The continuous assimilation of knowledge by artificial intelligence systems relies on a delicate compromise between their tendency to forget old knowledge and their rigidity when incorporating new data. In a study published in Nature Communications, scientists used Bayesian approaches inspired by biological synapses, to introduce uncertainty and better balance memory and adaptation.
The human brain continuously learns while preserving acquired knowledge, a balance that artificial intelligence (AI) systems still struggle to reproduce. When an AI model assimilates new information, it often tends to erase previously acquired knowledge (catastrophic forgetting) or, conversely, become too rigid to integrate new data (catastrophic recall).
On this basis, the team proposed a new continuous learning framework, called Metaplasticity from Synaptic Uncertainty (MESU).

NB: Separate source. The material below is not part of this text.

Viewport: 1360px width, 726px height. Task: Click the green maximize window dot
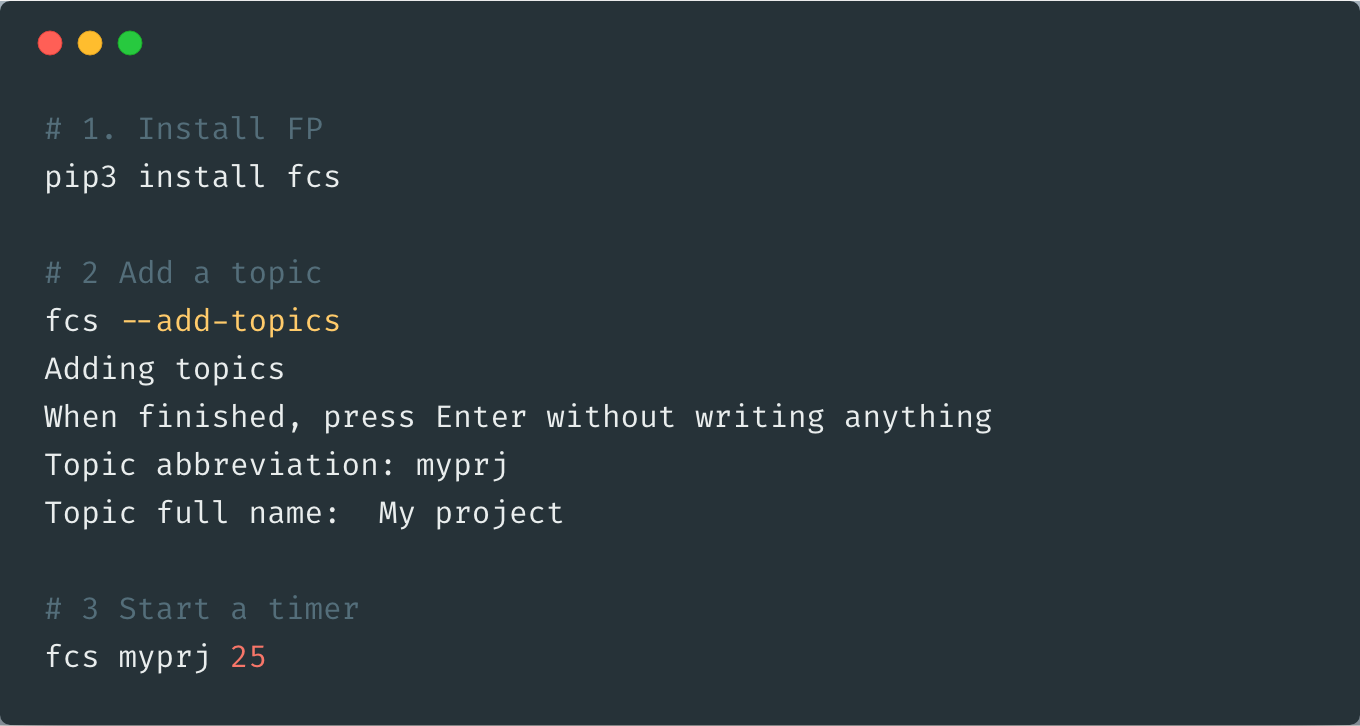coord(130,43)
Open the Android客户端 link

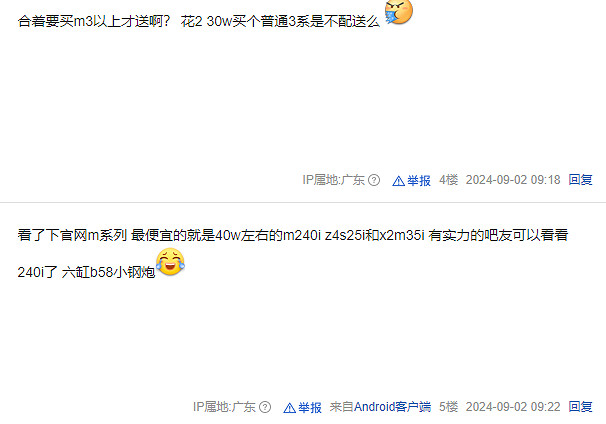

In MESU, each connection in the network acts as a Bayesian synapse, maintaining its own uncertainty estimate. It thus adapts its learning speed according to the confidence placed in new information, while incorporating a progressive forgetting mechanism for data deemed less relevant. MESU therefore translates certain neuroscientific hypotheses about how the brain reconciles memory stability and cognitive flexibility.
The experiments conducted showed that MESU achieves a solid balance between memorization and adaptation. On several datasets, including animal image classification, permuted digit recognition, and incremental object learning, MESU significantly reduces both forgetting and learning rigidity, while providing reliable uncertainty estimates. It outperforms continuous learning methods based on consolidation or explicit task separation.
Beyond these results, MESU establishes a strong theoretical link between neuroscience and machine learning, by formalizing an approach inspired by brain functioning to manage continuous learning. Our next step will be to extend MESU towards probabilistic models compatible with embedded hardware, in order to make this bio-inspired continuous learning applicable to real, low-power AI devices.